▶ Exercise directions: Edit the lines starting at the one that contains "Viewport: 928px width, 534px height." and ending at the end of the items, replacing "accomplish" with "complete" and keeping everything else unchanged. Leave the pictures out of your answer.

(Rows of pointing data)
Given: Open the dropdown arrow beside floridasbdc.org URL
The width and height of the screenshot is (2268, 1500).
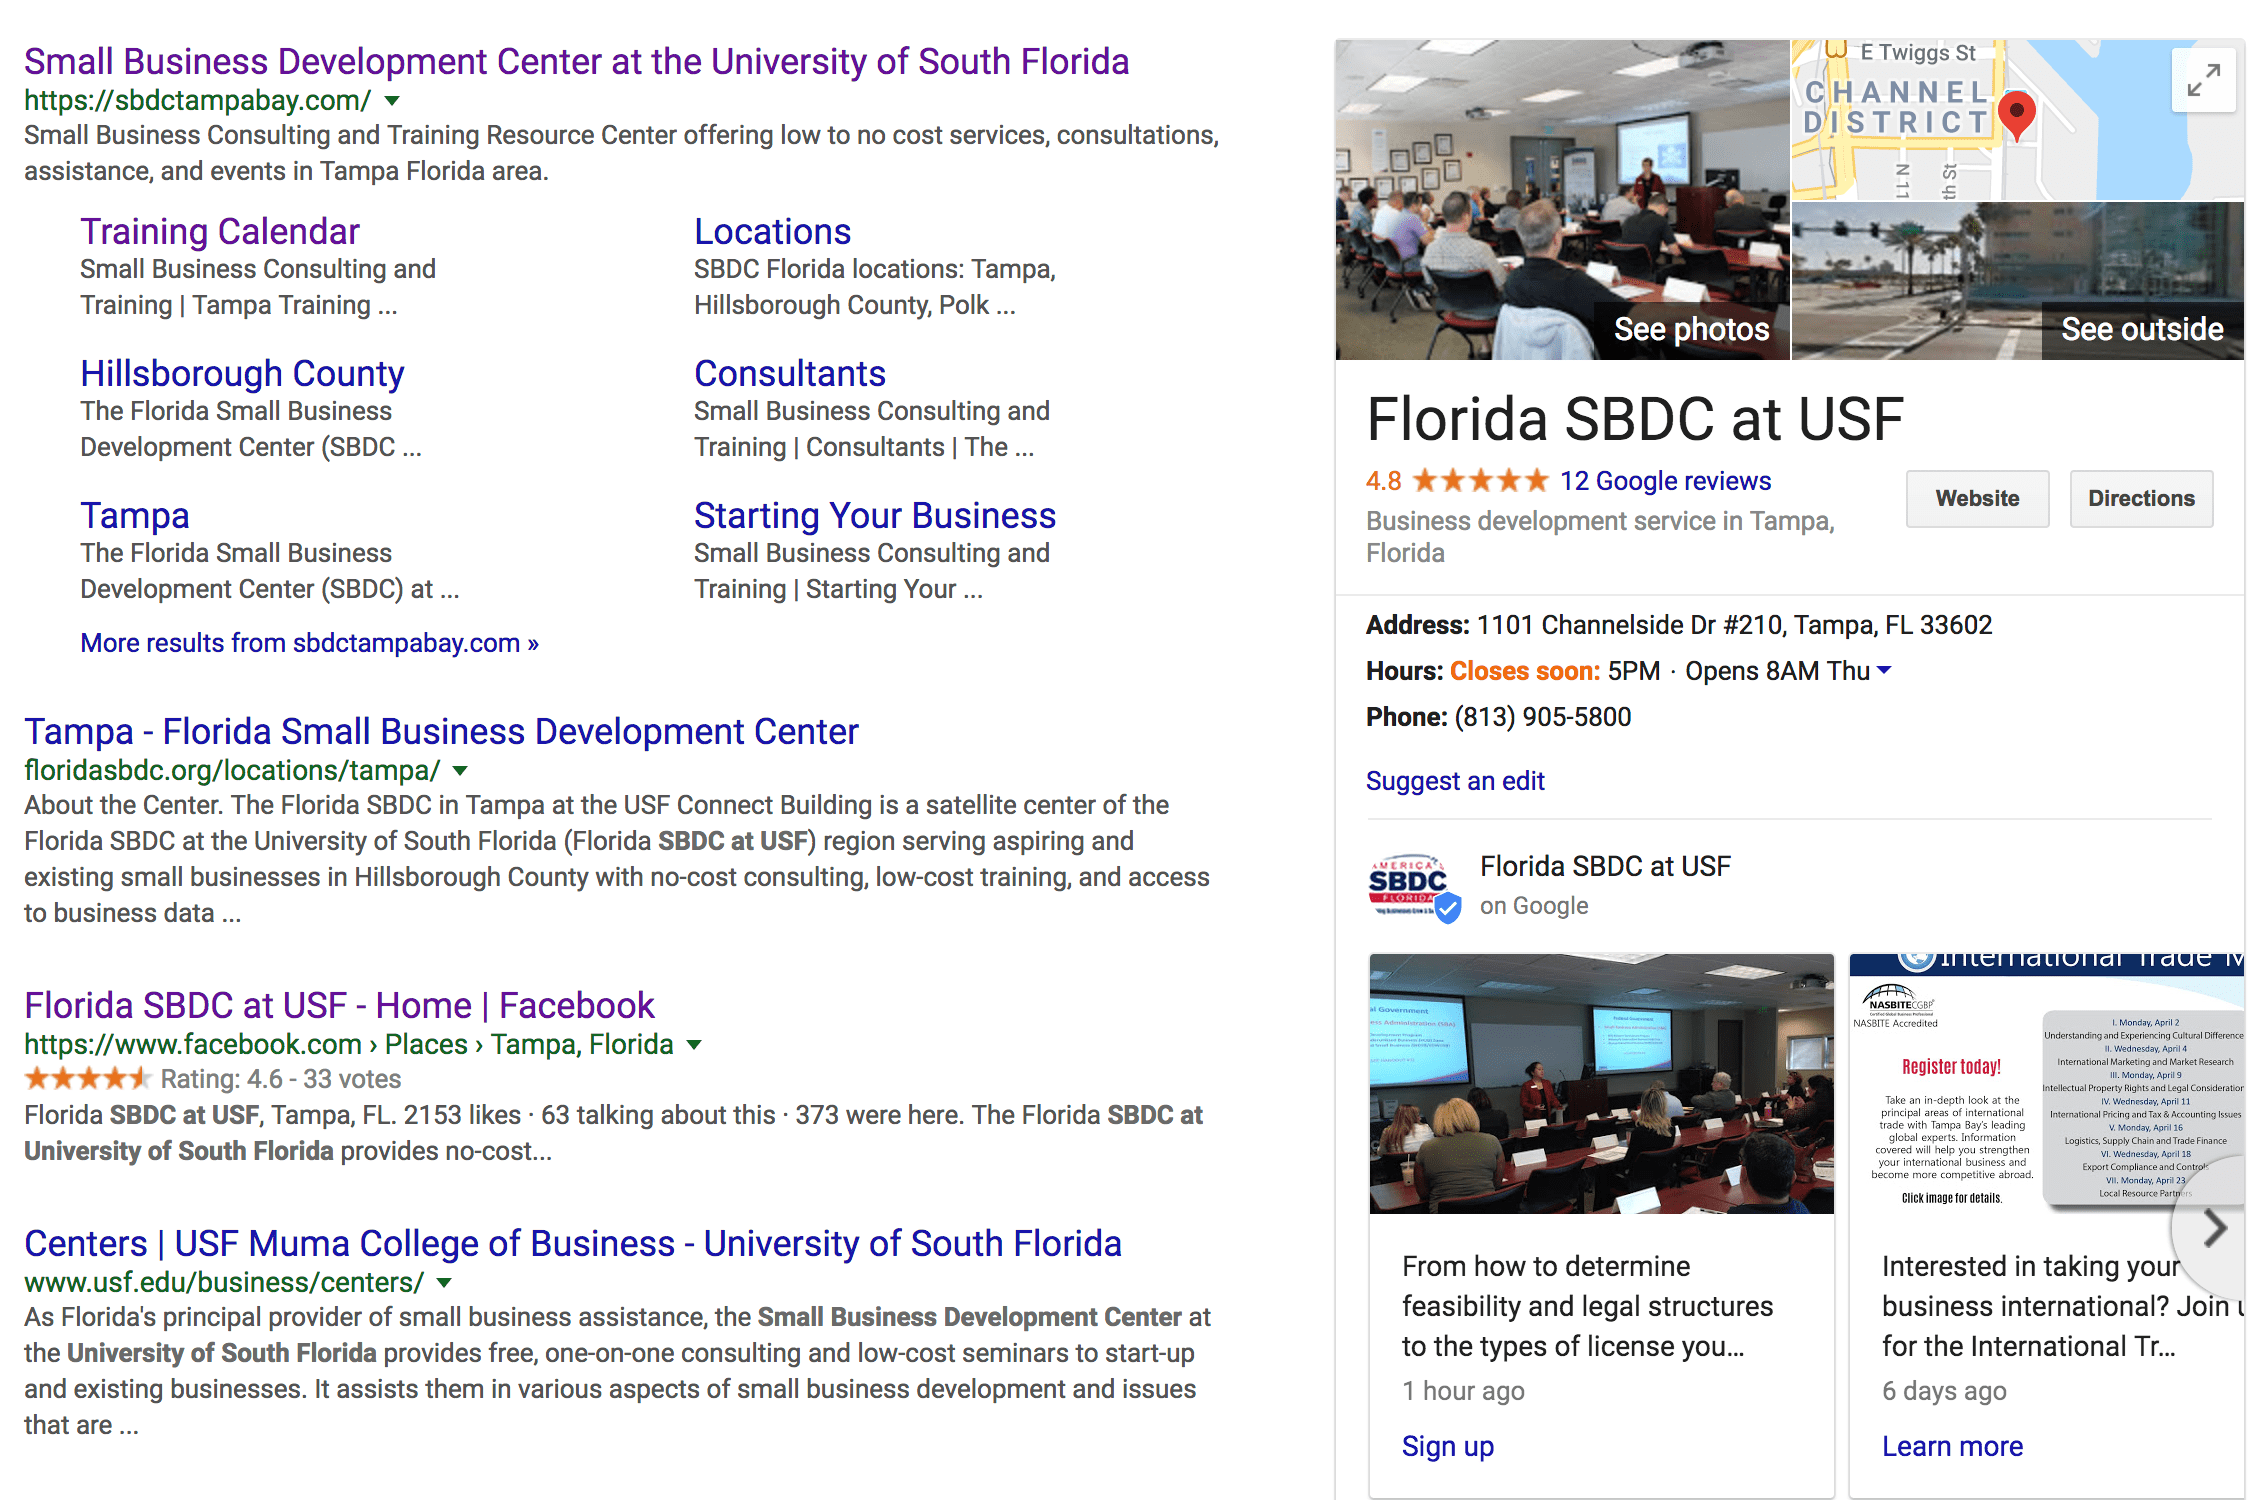Looking at the screenshot, I should click(460, 770).
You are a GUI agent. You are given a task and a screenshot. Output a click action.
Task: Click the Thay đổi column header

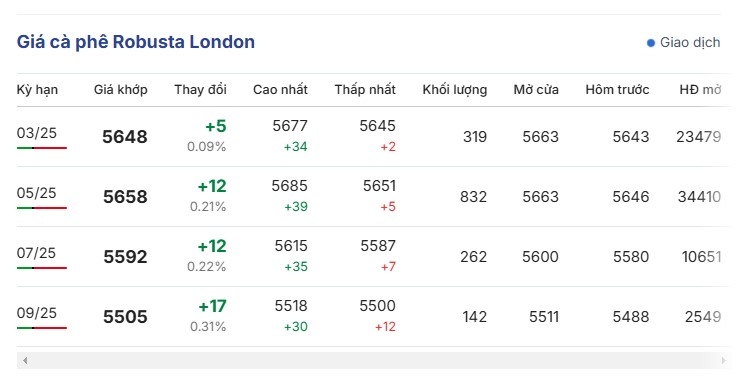pos(201,90)
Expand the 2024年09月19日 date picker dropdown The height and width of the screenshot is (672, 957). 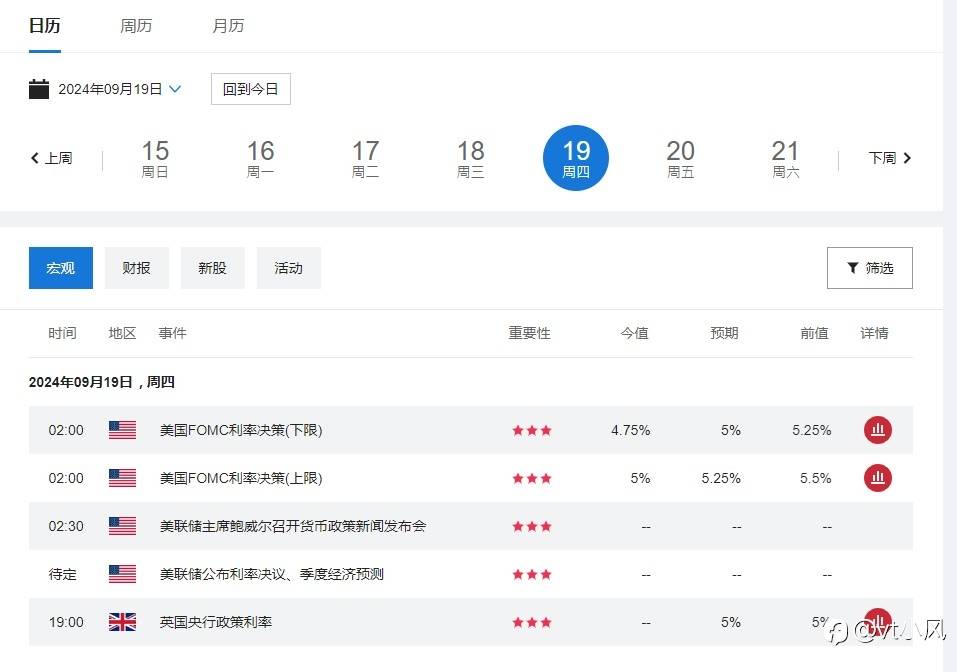click(x=175, y=89)
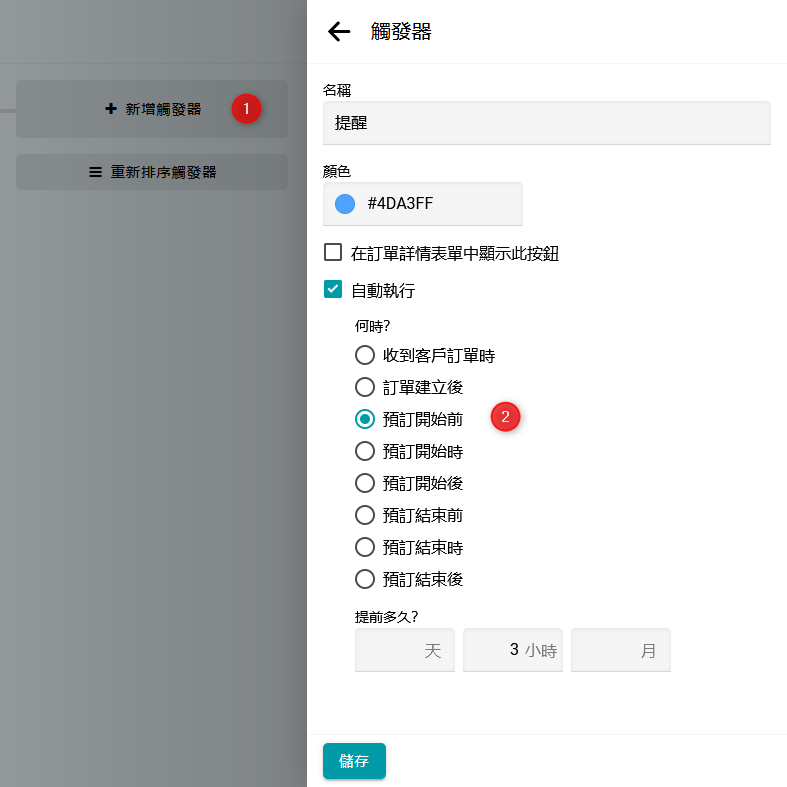The image size is (787, 787).
Task: Click the 名稱 field containing 提醒
Action: pos(546,123)
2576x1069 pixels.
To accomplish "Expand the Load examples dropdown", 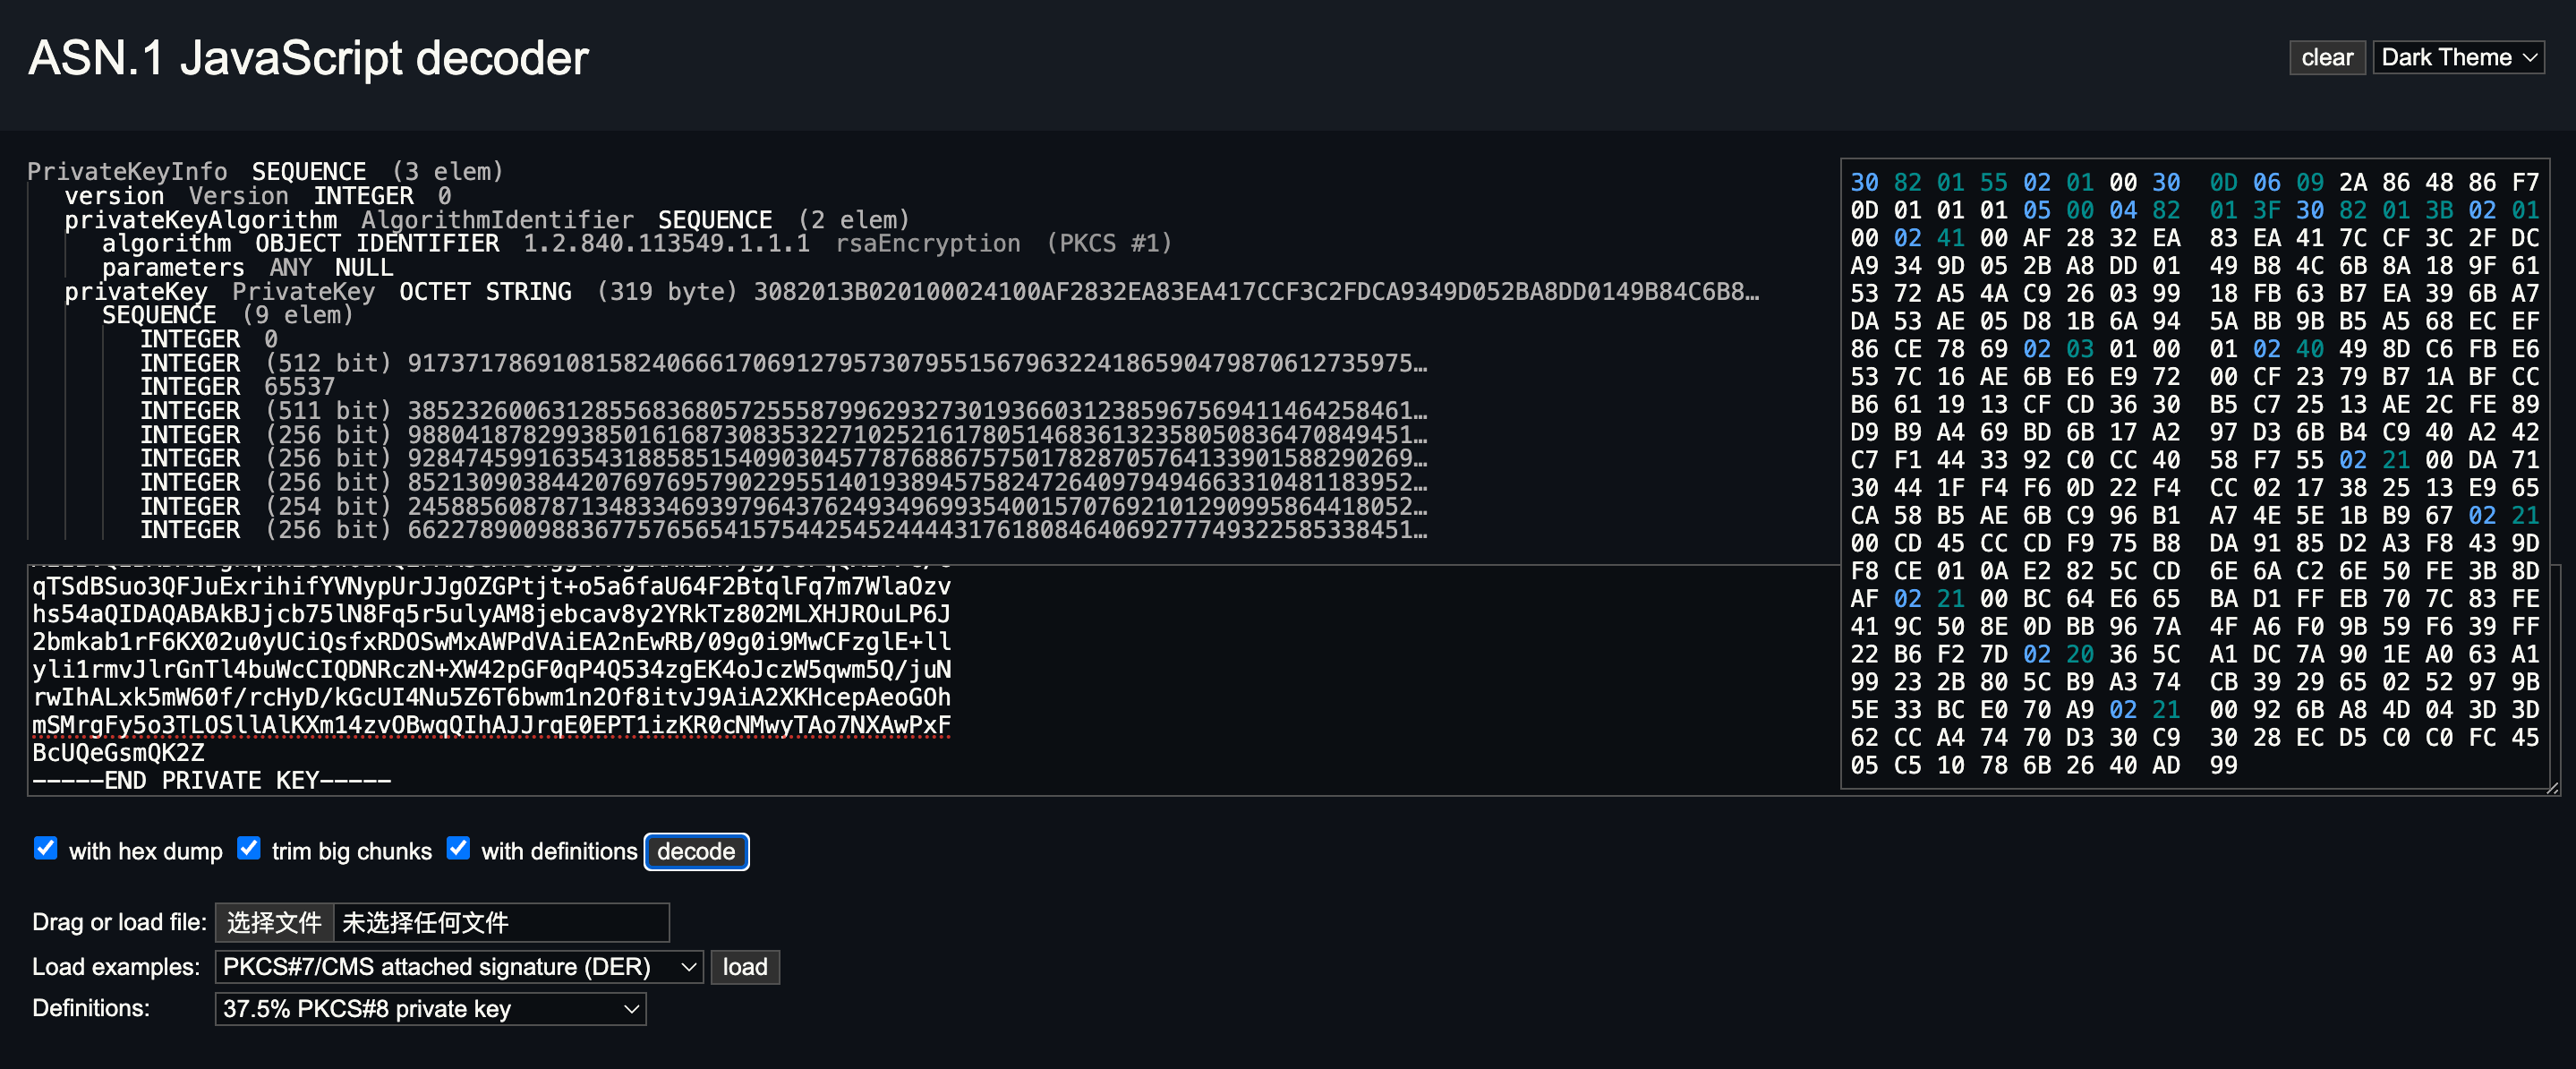I will point(459,966).
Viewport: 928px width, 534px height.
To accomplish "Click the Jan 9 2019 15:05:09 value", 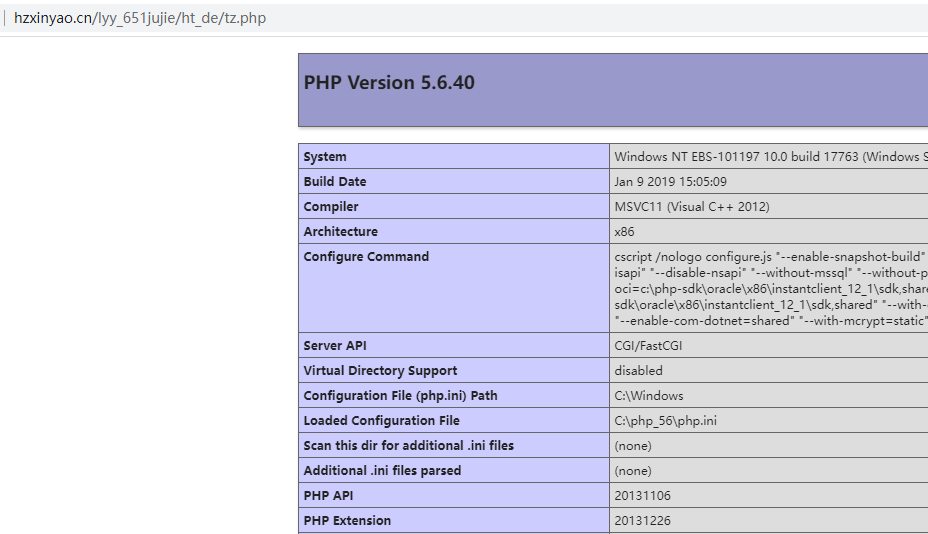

▶ Exercise output:
Viewport: 928px width, 534px height.
To complete "Click the Jan 9 2019 15:05:09 value", 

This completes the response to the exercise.